• YOUR INSTRUCTIONS
Arrange every line of the records below as a Markdown table with the columns Row and Line, skipping blank lines. Omit the pictures.
───── DATA ROWS
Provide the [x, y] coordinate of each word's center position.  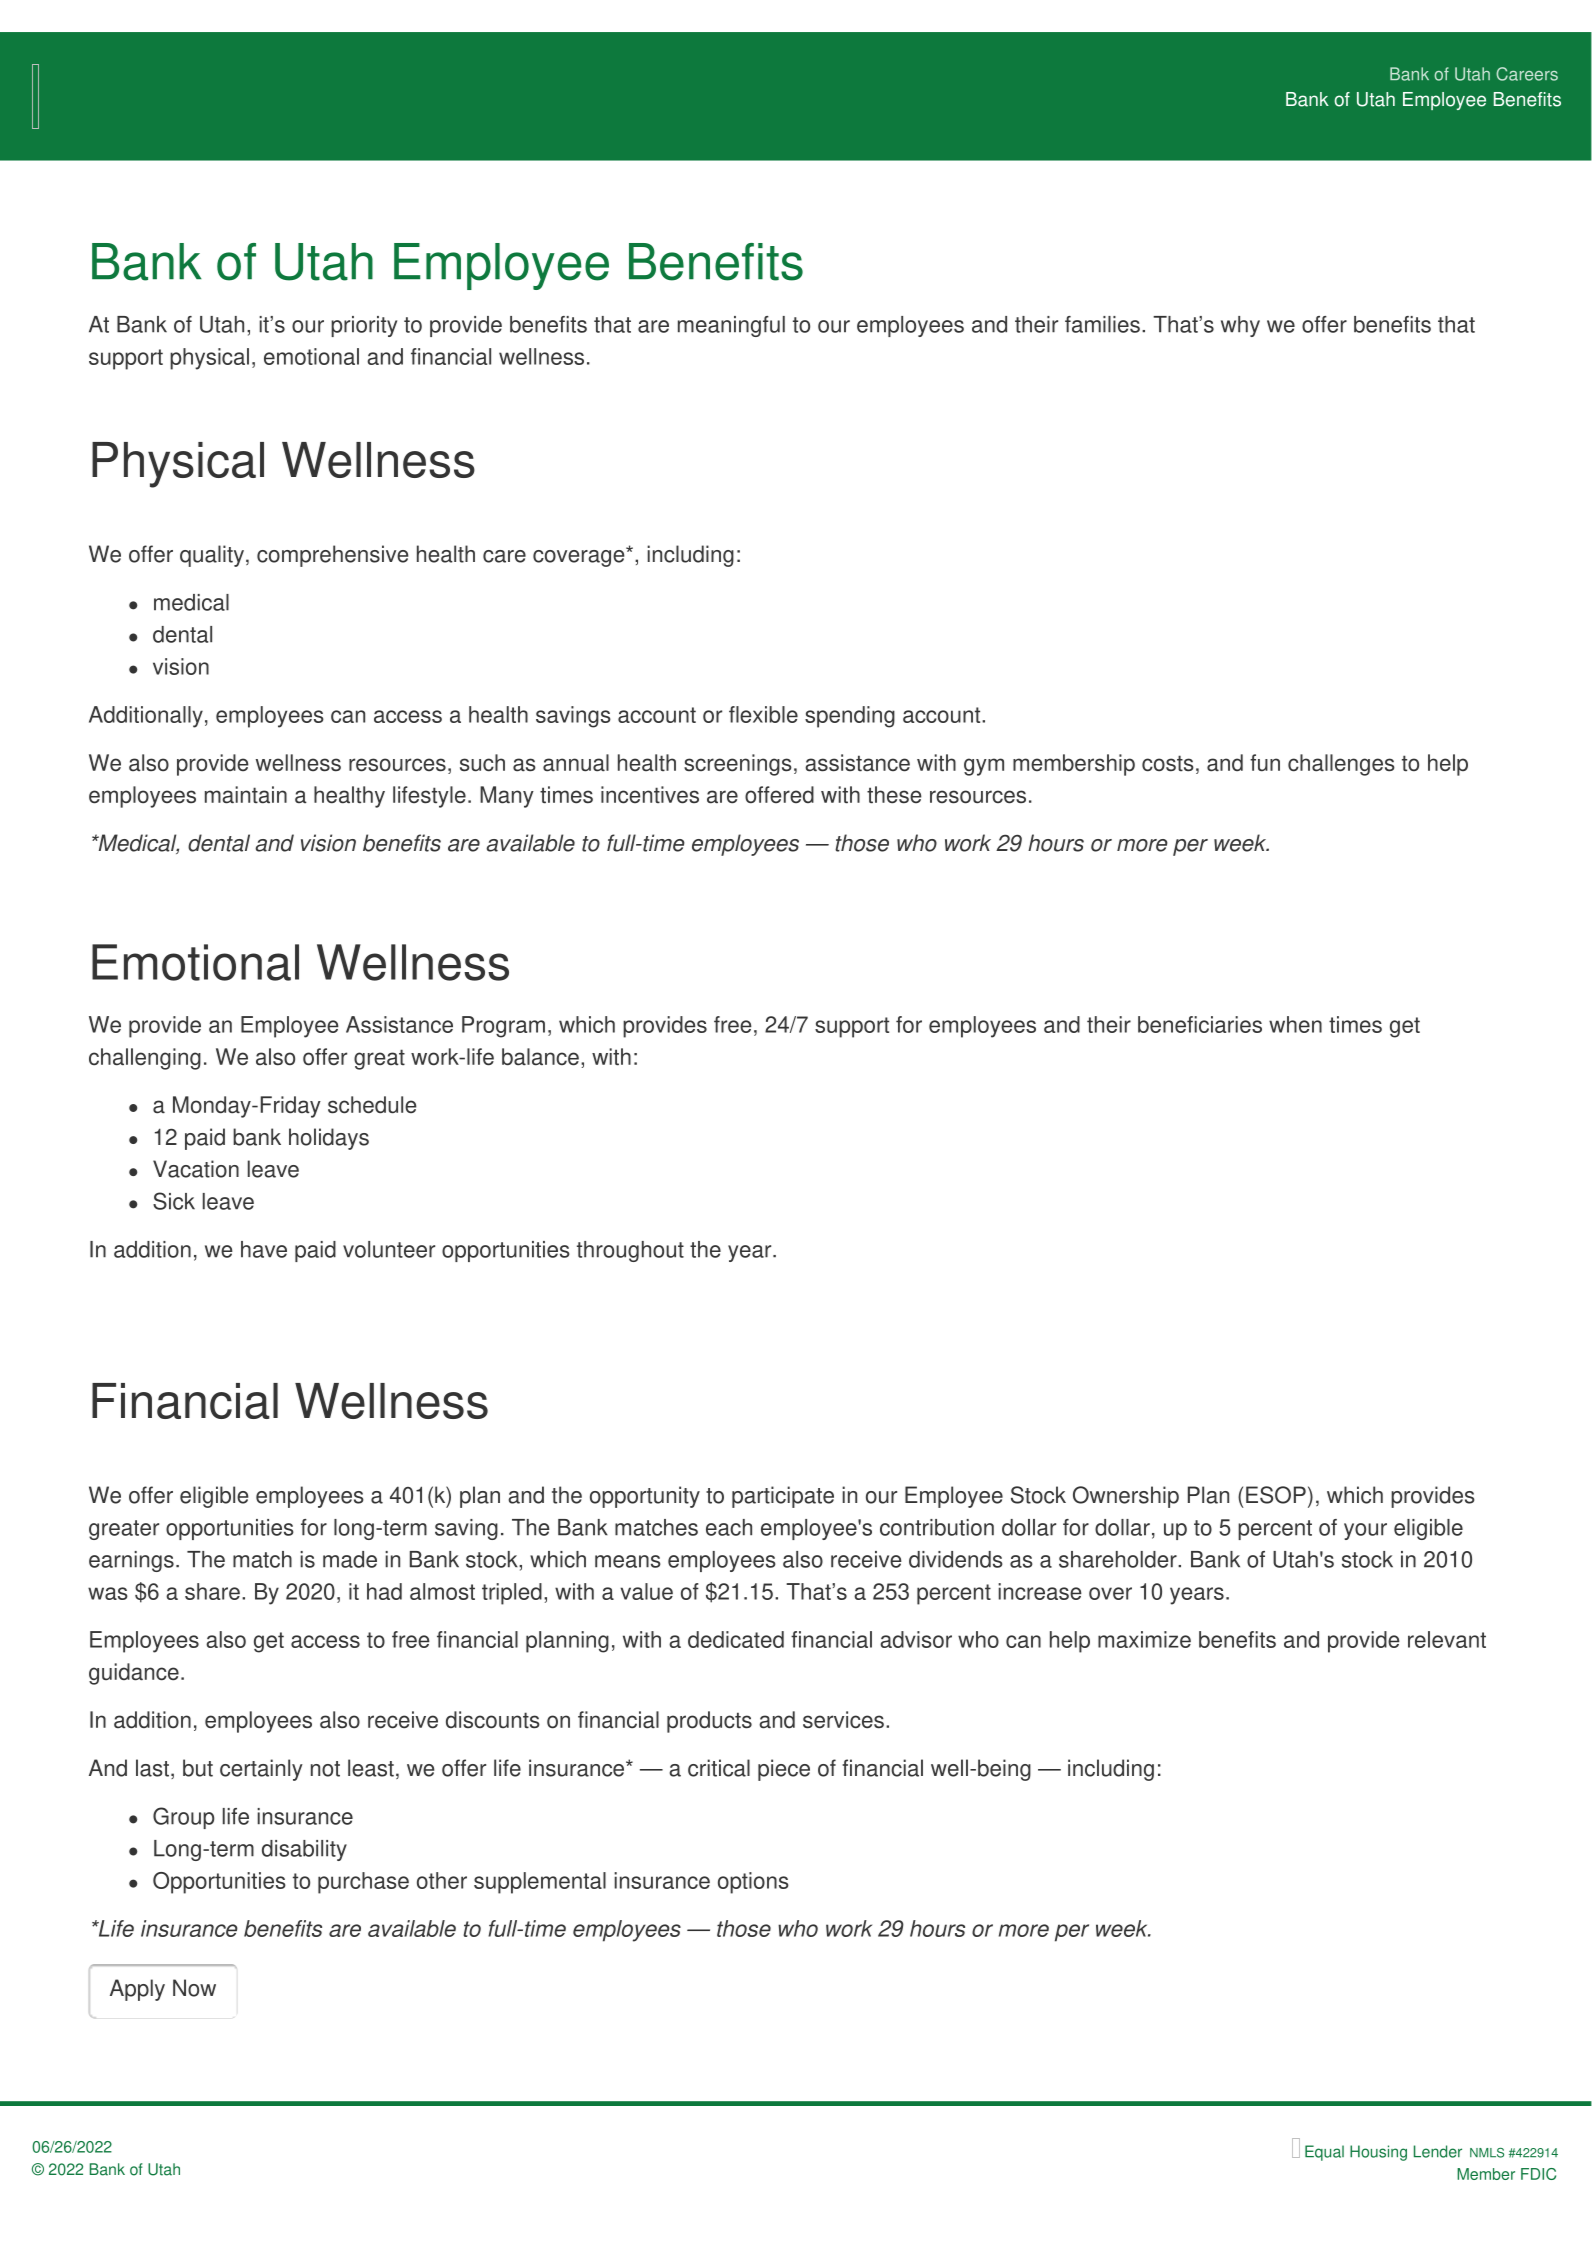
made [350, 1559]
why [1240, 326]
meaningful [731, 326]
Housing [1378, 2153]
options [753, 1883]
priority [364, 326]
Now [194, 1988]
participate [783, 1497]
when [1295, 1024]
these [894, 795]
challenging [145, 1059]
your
──────────
• FULL OUTPUT
| Row | Line |
|---|---|
| 1 | Provide the [x, y] coordinate of each word's center position.   |
| 2 | made [350, 1559] |
| 3 | why [1240, 326] |
| 4 | meaningful [731, 326] |
| 5 | Housing [1378, 2153] |
| 6 | options [753, 1883] |
| 7 | priority [364, 326] |
| 8 | Now [194, 1988] |
| 9 | participate [783, 1497] |
| 10 | when [1295, 1024] |
| 11 | these [894, 795] |
| 12 | challenging [145, 1059] |
| 13 | your |